Le pape François annonce l’ouverture des archives apostoliques du Vatican, dites secrètes, le 4 mars 2019. Cette annonce s’inscrit dans une volonté pontificale de traiter rapidement les dossiers brûlants selon le chercheur François Mabille.
« Le pape François veut faire de son pontificat un modèle de transparence. C’est le cas notamment sur les affaires de pédophilie. Cela a été aussi le cas avec la banque vaticane, institution financière jugée coupable de blanchiment d’argent », explique François Mabille.
L’origine et l’histoire personnelle de ce pape expliquent cette volonté de transparence. Le pape n'est pas Européen.
« Le pape François, Jorge Mario Bergoglio, est argentin. L’Argentine n’a pas été un théâtre important de la Seconde Guerre mondiale. D’une certaine manière, il a un rapport dépassionné vis-à-vis de cette histoire. Le pape a voulu lever tout accusation d’obstruction à la recherche de la vérité historique. Le Vatican pour le pape François n’a rien à cacher », ajoute François Mabille.
Le Vatican ouvre ses archives sur le pape Pie XII :
Qu’espèrent les historiens ?
Deux cents chercheurs se sont déjà inscrits pour consulter cette montagne d'archives. On y trouve notamment des documents inexplorés du secrétariat particulier de Pie XII. Que peuvent espérer trouver les historiens ? Pourra-t-on répondre à cette question : pourquoi le pape n’a t-il pas dénoncer le génocide ? François Mabille se montre prudent.
«
Pour la phase polémique de la Shoah, le Vatican avait déjà publié l'essentiel en 1981 dans des volumes compilés par des jésuites », explique l’historien. «
Il y avait déjà eu une volonté du Vatican d’ouvrir certaines archives. Il nous manque cependant des correspondances entre les nonces (les ambassadeurs du Vatican, NDLR)

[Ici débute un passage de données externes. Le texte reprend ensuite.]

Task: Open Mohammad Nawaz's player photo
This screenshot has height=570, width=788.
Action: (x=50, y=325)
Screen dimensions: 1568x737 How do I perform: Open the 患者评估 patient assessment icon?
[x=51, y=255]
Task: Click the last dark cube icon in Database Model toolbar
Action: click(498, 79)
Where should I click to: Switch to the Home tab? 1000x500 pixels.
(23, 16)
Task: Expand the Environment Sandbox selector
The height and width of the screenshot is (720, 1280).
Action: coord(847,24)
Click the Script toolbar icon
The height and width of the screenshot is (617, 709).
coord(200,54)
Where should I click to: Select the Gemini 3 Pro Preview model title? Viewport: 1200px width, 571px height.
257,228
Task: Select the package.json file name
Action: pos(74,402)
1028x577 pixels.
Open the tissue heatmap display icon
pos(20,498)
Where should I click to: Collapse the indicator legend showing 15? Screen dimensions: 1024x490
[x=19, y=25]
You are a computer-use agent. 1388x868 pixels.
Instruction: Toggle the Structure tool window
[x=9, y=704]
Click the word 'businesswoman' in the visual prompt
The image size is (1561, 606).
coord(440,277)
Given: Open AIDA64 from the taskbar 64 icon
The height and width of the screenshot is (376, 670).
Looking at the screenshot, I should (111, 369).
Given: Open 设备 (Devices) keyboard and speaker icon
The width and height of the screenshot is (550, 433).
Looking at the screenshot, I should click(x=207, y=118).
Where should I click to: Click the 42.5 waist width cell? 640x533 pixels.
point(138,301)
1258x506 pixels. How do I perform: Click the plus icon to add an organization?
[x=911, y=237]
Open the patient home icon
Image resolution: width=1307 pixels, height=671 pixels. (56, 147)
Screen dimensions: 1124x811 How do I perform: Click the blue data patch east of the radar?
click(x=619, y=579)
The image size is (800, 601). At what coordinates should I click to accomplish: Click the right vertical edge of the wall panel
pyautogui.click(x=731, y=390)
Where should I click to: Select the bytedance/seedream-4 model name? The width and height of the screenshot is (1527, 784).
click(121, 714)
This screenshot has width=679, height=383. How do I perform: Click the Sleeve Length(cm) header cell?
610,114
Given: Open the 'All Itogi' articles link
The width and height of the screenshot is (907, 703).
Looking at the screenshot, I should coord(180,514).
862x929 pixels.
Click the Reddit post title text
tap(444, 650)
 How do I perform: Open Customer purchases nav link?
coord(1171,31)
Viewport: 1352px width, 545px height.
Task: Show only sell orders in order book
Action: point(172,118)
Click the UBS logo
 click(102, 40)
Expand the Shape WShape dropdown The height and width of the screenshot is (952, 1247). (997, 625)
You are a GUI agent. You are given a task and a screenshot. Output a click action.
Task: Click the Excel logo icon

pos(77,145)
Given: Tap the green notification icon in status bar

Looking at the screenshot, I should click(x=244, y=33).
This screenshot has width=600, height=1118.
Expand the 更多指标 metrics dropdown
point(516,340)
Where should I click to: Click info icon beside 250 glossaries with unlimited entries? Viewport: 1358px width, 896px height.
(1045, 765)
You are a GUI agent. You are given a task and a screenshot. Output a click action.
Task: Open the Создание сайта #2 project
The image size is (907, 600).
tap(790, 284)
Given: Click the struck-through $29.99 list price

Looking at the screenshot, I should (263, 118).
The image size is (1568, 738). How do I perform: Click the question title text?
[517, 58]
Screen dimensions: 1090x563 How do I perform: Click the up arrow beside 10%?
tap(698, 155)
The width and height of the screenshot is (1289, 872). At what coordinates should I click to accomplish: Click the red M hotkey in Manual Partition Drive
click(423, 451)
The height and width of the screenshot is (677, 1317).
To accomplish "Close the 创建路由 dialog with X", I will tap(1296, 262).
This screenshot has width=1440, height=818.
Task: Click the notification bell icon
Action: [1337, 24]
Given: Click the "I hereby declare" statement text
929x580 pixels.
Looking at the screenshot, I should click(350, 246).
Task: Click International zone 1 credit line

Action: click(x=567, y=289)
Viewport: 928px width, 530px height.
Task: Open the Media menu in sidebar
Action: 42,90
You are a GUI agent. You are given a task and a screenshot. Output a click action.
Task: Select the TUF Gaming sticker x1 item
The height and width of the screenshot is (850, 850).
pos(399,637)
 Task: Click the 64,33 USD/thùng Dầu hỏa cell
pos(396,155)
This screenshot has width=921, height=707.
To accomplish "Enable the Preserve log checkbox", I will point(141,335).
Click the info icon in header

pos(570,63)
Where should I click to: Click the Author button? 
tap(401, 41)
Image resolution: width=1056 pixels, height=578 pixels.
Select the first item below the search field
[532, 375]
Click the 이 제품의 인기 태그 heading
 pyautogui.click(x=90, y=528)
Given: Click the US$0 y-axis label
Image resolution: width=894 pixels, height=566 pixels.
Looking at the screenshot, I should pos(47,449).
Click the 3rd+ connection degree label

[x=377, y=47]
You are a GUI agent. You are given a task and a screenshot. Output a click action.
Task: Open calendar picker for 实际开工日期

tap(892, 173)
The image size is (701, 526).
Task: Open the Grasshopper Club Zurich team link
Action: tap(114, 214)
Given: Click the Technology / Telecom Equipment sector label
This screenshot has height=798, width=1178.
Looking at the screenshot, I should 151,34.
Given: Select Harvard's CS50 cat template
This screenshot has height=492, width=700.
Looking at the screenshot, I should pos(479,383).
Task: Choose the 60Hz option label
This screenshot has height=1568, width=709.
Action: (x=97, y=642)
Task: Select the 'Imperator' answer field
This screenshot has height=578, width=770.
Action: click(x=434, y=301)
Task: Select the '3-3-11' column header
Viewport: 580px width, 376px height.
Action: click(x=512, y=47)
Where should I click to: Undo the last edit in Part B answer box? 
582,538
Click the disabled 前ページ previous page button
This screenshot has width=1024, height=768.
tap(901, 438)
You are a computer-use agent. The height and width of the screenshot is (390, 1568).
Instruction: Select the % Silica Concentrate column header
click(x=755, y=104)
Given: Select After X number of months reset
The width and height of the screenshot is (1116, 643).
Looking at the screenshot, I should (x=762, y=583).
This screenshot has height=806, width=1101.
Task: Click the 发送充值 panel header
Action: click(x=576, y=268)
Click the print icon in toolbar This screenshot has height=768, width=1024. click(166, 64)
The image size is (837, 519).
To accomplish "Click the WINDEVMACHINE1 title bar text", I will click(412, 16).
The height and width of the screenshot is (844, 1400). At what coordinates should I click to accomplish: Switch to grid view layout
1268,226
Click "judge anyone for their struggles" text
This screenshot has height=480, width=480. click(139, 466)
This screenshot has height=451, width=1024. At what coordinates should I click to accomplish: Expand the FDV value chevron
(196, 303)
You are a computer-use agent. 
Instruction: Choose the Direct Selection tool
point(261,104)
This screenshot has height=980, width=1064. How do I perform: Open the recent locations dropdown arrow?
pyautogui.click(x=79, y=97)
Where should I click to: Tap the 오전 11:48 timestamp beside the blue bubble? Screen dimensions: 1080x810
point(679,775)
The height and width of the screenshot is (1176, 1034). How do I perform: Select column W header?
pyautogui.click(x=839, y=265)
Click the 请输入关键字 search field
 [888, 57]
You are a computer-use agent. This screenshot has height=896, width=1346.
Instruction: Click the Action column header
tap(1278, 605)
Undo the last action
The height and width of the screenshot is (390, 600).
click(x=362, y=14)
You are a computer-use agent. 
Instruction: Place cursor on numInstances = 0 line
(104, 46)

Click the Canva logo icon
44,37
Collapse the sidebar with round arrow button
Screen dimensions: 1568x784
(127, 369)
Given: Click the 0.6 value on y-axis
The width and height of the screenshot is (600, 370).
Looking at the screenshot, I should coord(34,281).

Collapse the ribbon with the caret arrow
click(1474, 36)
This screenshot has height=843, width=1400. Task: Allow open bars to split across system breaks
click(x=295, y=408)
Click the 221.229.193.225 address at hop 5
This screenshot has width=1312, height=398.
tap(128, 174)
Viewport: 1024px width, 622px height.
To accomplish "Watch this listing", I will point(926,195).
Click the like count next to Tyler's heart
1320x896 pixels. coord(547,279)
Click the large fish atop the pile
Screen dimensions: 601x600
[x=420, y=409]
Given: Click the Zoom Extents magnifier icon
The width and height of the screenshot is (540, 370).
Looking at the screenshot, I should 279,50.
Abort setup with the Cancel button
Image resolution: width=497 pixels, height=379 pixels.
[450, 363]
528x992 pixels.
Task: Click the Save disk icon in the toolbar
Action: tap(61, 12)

et le Pape », estime l’historien.
« Il
ne faut pas attendre de révélations fracassantes, mais peut-être pourra-t-on mieux appréhender l’état d’esprit des élites du Vatican et notamment du pape, mieux percevoir leurs prudences excessives, notamment dans leurs lettres privées », précise le chercheur.
L’historien allemand Hubert Wolf, spécialiste de cette période, arrive lui au Vatican avec six assistants et deux années de financement de recherche. Il se montre plus enthousiaste, dans un entretien accordé à l’Agence France-Presse. Il espère mieux comprendre la personnalité propre du pape Pie XII
: « Il n'y a aucun doute que le pape était au courant des meurtres des Juifs. Ce qui nous intéresserait vraiment, c'est de savoir quand il l'a su pour la première fois et quand il a accordé du crédit à cette information ».
« Un bon rapport diplomatique ou un journal personnel oublié peuvent livrer des indices sur les "émotions" du pape », ajoute le chercheur.
Le travail des historiens s’annonce long et les informations intéressantes pourraient arriver au compte-gouttes. Il a fallu 14 années aux archivistes du Vatican pour classer et inventorier ces archives ouvertes aux historiens.